Here are the distinctions made in the Netherlands for all type of meat processing plants, from a governmental website.

Categories of slaughter-plants

Plants for red meat slaughtering may be categorized on the basis of the final products. A plant that processes meat into products such as canned, smoked and cured meats is significantly different from a plant with facilities for slaughtering without further processing.

Slaughterhouses and packinghouses (slaughtering and meat processing) may each be divided into two categories on the basis of the quantity of waste produced (EPA 1974).

Slaughterhouses:

  • Simple slaughterhouse:

A plant that slaughters animals and does a very limited amount of by-product processing. Its main products are fresh meat in the form of whole, half or quarter carcasses or in smaller meat cuts.

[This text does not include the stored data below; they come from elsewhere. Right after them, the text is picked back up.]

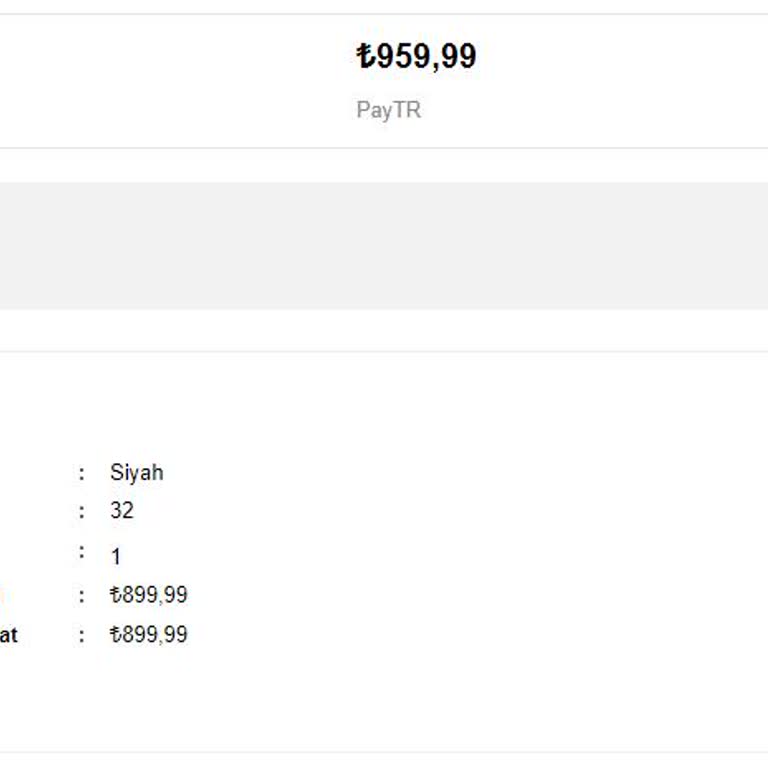Click the bold "at" label fragment
Viewport: 768px width, 768px height.
point(8,635)
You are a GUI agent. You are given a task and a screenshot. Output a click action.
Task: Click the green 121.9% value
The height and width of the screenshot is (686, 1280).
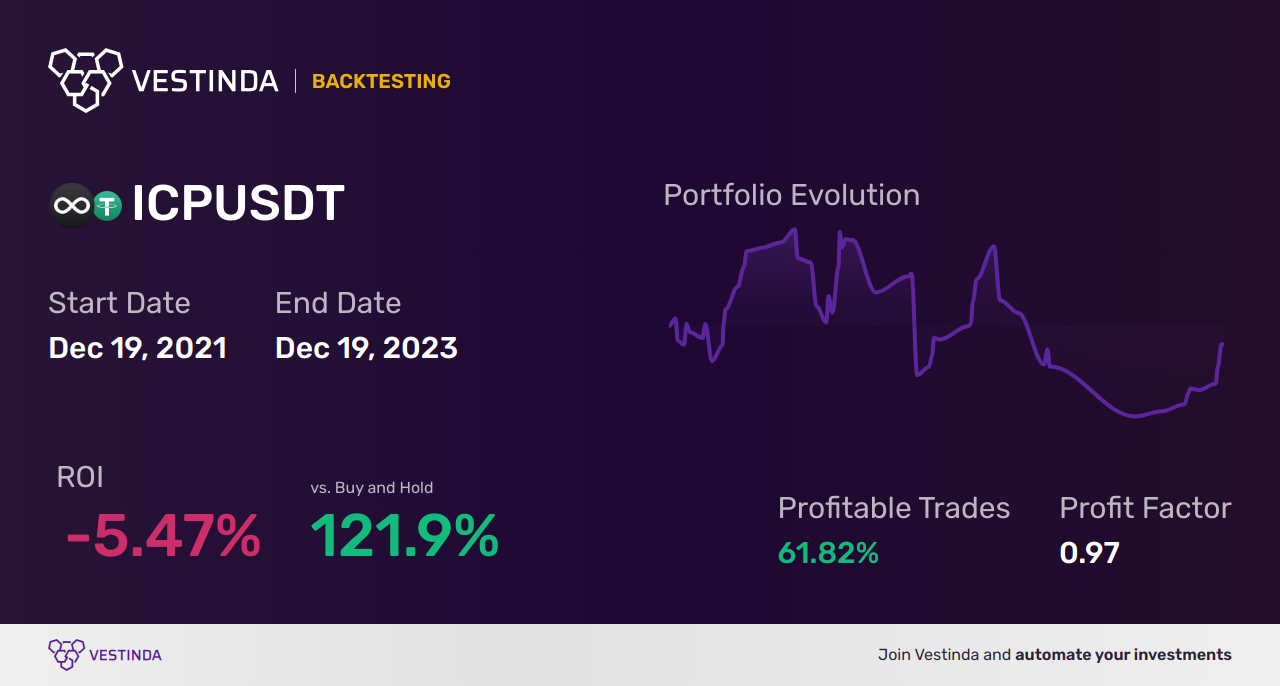(x=404, y=536)
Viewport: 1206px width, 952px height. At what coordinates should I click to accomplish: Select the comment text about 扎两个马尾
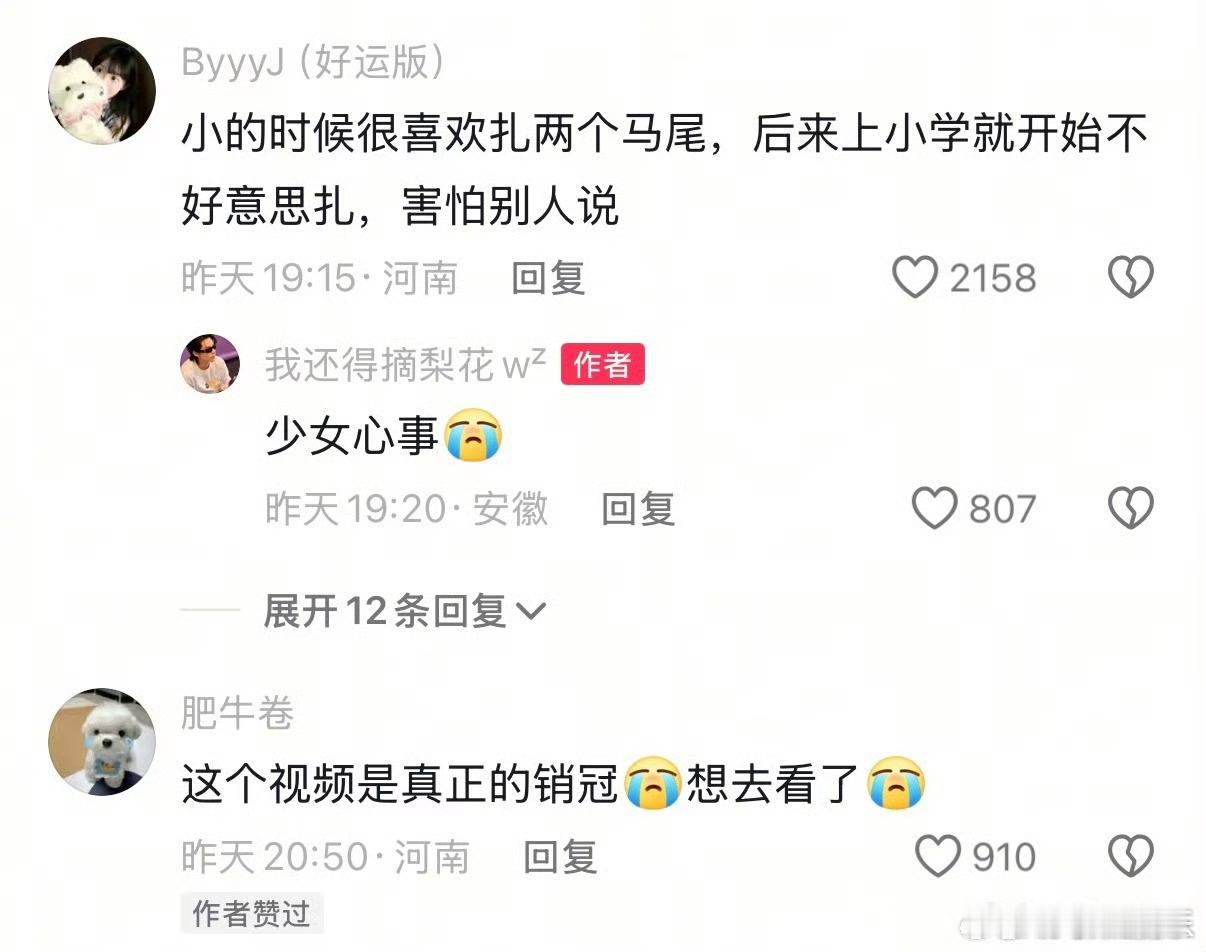(664, 170)
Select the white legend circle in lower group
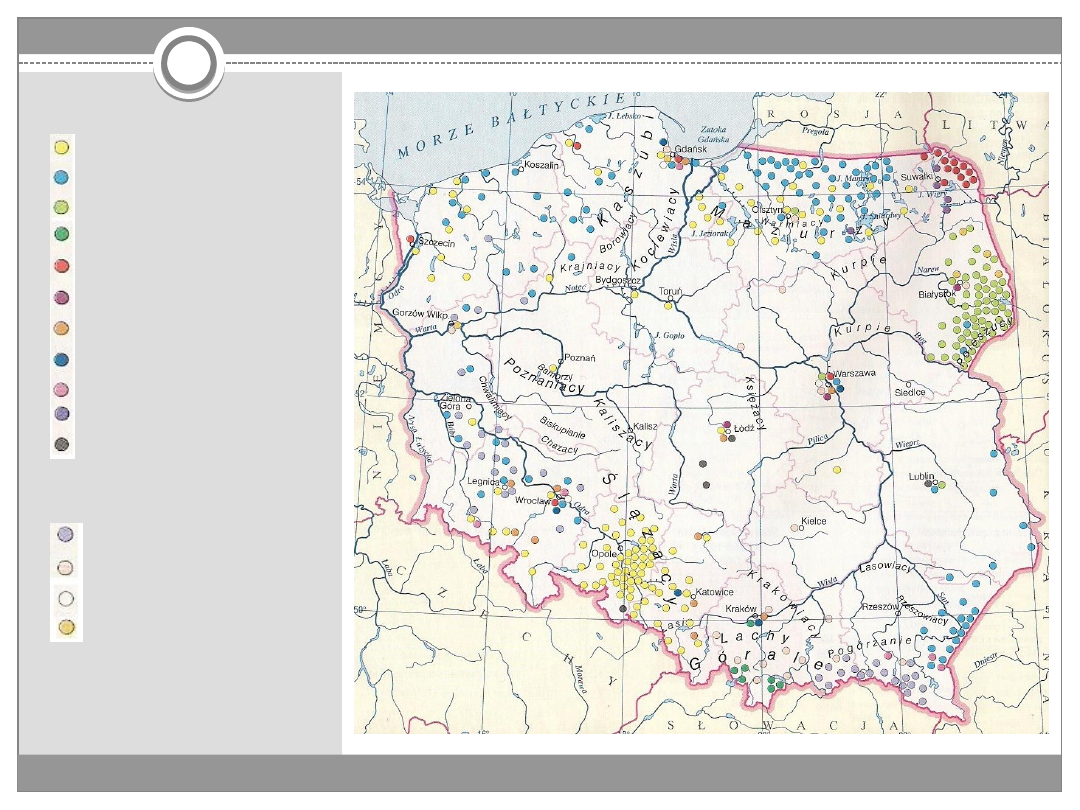1080x810 pixels. coord(66,598)
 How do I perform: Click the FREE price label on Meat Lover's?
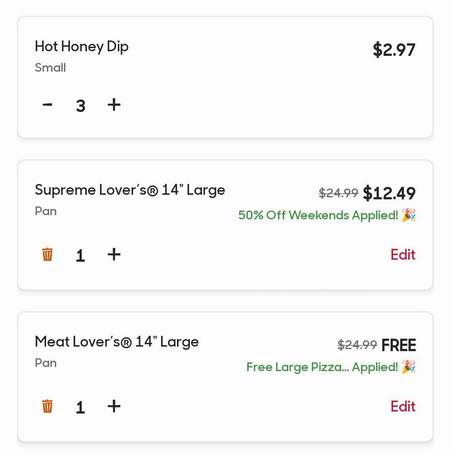pos(399,345)
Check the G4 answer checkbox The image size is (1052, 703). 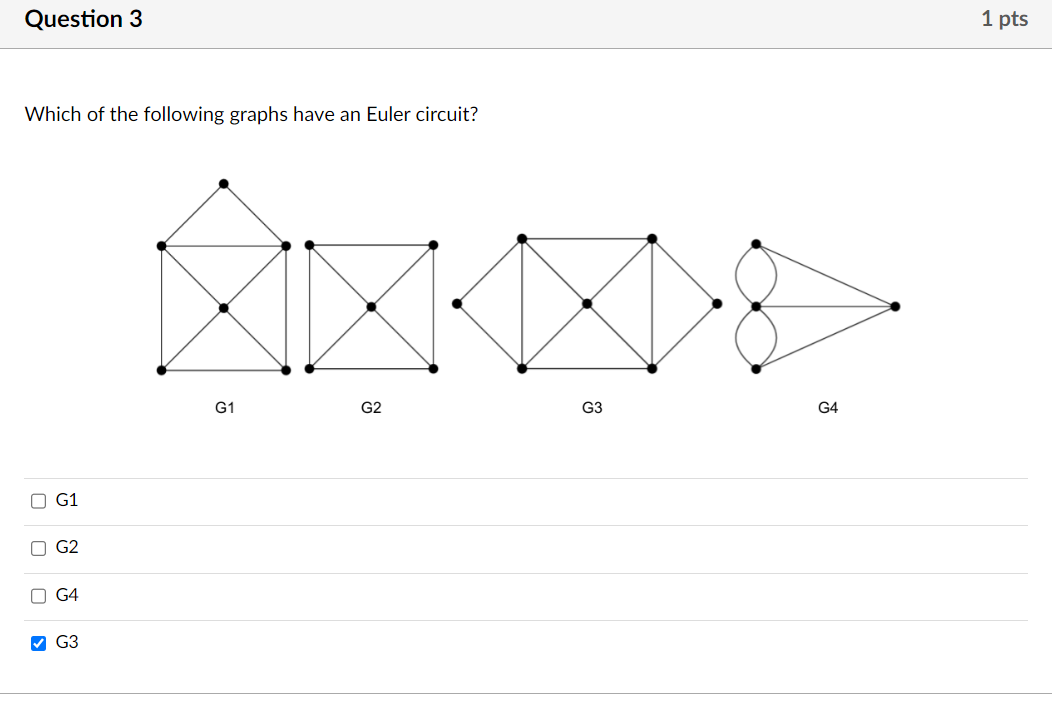(38, 595)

  • Complex slaughterhouse:

A plant that slaughters and does extensive processing of by-products. Usually at least three of the following operations take place: rendering, paunch and viscera handling, blood processing, and hide and hair processing.

Packinghouses

  • Low-processing packinghouse:

A plant that both slaughters and processes fresh meat into cured, smoked, >canned and other meat products. Only the meat from animals slaughtered at the plant is processed. Carcasses may also be sold.

  • High-processing packinghouse:

A plant that also processes meat purchased from outside. Sometimes, a high- >process packinghouse has facilities for tanning operations.

There are also plants that do not slaughter themselves but restrict their activities to the processing of meat (meatpacking). These plants have a waste production comparable to that of a simple slaughterhouse.

It's also the official name in the US see this extract from Cornell Law School

For the purpose of this subpart: High-processing packinghouse means a packinghouse which processes both animals slaughtered at the site and additional carcasses from outside sources.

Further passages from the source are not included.